• INPUT RECORDS
·····

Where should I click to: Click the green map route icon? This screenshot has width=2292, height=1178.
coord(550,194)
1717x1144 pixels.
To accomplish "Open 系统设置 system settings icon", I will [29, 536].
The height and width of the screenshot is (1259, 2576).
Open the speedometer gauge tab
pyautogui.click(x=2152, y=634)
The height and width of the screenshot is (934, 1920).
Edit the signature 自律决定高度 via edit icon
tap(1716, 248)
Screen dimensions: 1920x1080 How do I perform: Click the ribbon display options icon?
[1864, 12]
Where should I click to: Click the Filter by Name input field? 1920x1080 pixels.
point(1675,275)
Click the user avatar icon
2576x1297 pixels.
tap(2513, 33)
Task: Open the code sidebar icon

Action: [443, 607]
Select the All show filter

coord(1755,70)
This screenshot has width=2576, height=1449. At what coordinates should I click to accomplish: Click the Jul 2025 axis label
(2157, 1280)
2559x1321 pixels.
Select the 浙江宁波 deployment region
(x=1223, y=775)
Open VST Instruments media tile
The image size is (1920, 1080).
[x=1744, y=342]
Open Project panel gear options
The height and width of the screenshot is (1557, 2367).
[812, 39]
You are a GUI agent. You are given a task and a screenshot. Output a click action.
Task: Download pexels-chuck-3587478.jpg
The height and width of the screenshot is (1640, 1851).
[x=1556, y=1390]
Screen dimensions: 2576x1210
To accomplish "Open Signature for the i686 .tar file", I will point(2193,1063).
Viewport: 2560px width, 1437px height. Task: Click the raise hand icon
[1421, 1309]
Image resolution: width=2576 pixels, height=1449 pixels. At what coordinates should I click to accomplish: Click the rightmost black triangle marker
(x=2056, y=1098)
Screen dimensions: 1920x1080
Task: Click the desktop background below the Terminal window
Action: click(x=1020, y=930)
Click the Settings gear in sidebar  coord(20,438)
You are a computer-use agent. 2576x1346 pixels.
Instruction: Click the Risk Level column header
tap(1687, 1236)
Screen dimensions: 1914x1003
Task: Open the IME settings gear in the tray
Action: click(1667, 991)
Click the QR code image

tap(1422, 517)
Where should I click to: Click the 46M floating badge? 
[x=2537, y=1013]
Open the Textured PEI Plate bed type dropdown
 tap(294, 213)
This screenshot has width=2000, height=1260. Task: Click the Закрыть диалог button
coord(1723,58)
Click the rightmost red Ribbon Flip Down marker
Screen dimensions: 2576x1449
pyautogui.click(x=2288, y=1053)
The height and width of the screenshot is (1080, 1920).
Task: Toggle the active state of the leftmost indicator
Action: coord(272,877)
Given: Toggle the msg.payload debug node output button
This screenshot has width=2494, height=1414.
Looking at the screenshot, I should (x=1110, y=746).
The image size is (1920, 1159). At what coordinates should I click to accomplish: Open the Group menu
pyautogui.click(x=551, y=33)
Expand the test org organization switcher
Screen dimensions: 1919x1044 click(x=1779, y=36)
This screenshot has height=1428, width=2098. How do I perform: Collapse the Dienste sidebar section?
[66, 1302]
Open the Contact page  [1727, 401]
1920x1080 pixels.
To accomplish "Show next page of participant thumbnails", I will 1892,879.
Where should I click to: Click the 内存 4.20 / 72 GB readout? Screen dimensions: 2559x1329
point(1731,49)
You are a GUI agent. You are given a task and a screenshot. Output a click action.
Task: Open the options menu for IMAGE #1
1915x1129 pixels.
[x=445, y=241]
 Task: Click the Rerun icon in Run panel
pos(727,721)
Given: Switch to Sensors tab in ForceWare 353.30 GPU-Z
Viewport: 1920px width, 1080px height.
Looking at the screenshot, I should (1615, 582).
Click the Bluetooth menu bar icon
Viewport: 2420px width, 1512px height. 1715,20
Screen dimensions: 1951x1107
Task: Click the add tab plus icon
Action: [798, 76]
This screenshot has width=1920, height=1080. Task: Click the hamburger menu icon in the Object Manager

·····

• EXERCISE DIRECTIONS
Each entry above is to be transcribed exactly as it was written.

• COMPLETED EXERCISE
Where should I click to: Click the green map route icon? This screenshot has width=2292, height=1178.
coord(550,194)
1717x1144 pixels.
To accomplish "Open 系统设置 system settings icon", I will [29, 536].
The height and width of the screenshot is (1259, 2576).
Open the speedometer gauge tab
pyautogui.click(x=2152, y=634)
The height and width of the screenshot is (934, 1920).
Edit the signature 自律决定高度 via edit icon
tap(1716, 248)
Screen dimensions: 1920x1080 How do I perform: Click the ribbon display options icon?
[1864, 12]
Where should I click to: Click the Filter by Name input field? 1920x1080 pixels.
point(1675,275)
Click the user avatar icon
2576x1297 pixels.
tap(2513, 33)
Task: Open the code sidebar icon

Action: [443, 607]
Select the All show filter

coord(1755,70)
This screenshot has width=2576, height=1449. At what coordinates should I click to accomplish: Click the Jul 2025 axis label
(2157, 1280)
2559x1321 pixels.
Select the 浙江宁波 deployment region
(x=1223, y=775)
Open VST Instruments media tile
The image size is (1920, 1080).
[x=1744, y=342]
Open Project panel gear options
The height and width of the screenshot is (1557, 2367).
[812, 39]
You are a GUI agent. You are given a task and a screenshot. Output a click action.
Task: Download pexels-chuck-3587478.jpg
The height and width of the screenshot is (1640, 1851).
[x=1556, y=1390]
Screen dimensions: 2576x1210
To accomplish "Open Signature for the i686 .tar file", I will point(2193,1063).
Viewport: 2560px width, 1437px height. Task: Click the raise hand icon
[1421, 1309]
Image resolution: width=2576 pixels, height=1449 pixels. At what coordinates should I click to accomplish: Click the rightmost black triangle marker
(x=2056, y=1098)
Screen dimensions: 1920x1080
Task: Click the desktop background below the Terminal window
Action: click(x=1020, y=930)
Click the Settings gear in sidebar  coord(20,438)
You are a computer-use agent. 2576x1346 pixels.
Instruction: Click the Risk Level column header
tap(1687, 1236)
Screen dimensions: 1914x1003
Task: Open the IME settings gear in the tray
Action: click(1667, 991)
Click the QR code image

tap(1422, 517)
Where should I click to: Click the 46M floating badge? 
[x=2537, y=1013]
Open the Textured PEI Plate bed type dropdown
 tap(294, 213)
This screenshot has width=2000, height=1260. Task: Click the Закрыть диалог button
coord(1723,58)
Click the rightmost red Ribbon Flip Down marker
Screen dimensions: 2576x1449
pyautogui.click(x=2288, y=1053)
The height and width of the screenshot is (1080, 1920).
Task: Toggle the active state of the leftmost indicator
Action: coord(272,877)
Given: Toggle the msg.payload debug node output button
This screenshot has width=2494, height=1414.
Looking at the screenshot, I should (x=1110, y=746).
The image size is (1920, 1159). At what coordinates should I click to accomplish: Open the Group menu
pyautogui.click(x=551, y=33)
Expand the test org organization switcher
Screen dimensions: 1919x1044 click(x=1779, y=36)
This screenshot has height=1428, width=2098. How do I perform: Collapse the Dienste sidebar section?
[66, 1302]
Open the Contact page  [1727, 401]
1920x1080 pixels.
To accomplish "Show next page of participant thumbnails", I will 1892,879.
Where should I click to: Click the 内存 4.20 / 72 GB readout? Screen dimensions: 2559x1329
point(1731,49)
You are a GUI agent. You are given a task and a screenshot. Output a click action.
Task: Open the options menu for IMAGE #1
1915x1129 pixels.
[x=445, y=241]
 Task: Click the Rerun icon in Run panel
pos(727,721)
Given: Switch to Sensors tab in ForceWare 353.30 GPU-Z
Viewport: 1920px width, 1080px height.
Looking at the screenshot, I should (1615, 582).
Click the Bluetooth menu bar icon
Viewport: 2420px width, 1512px height. 1715,20
Screen dimensions: 1951x1107
Task: Click the add tab plus icon
Action: [798, 76]
This screenshot has width=1920, height=1080. Task: Click the hamburger menu icon in the Object Manager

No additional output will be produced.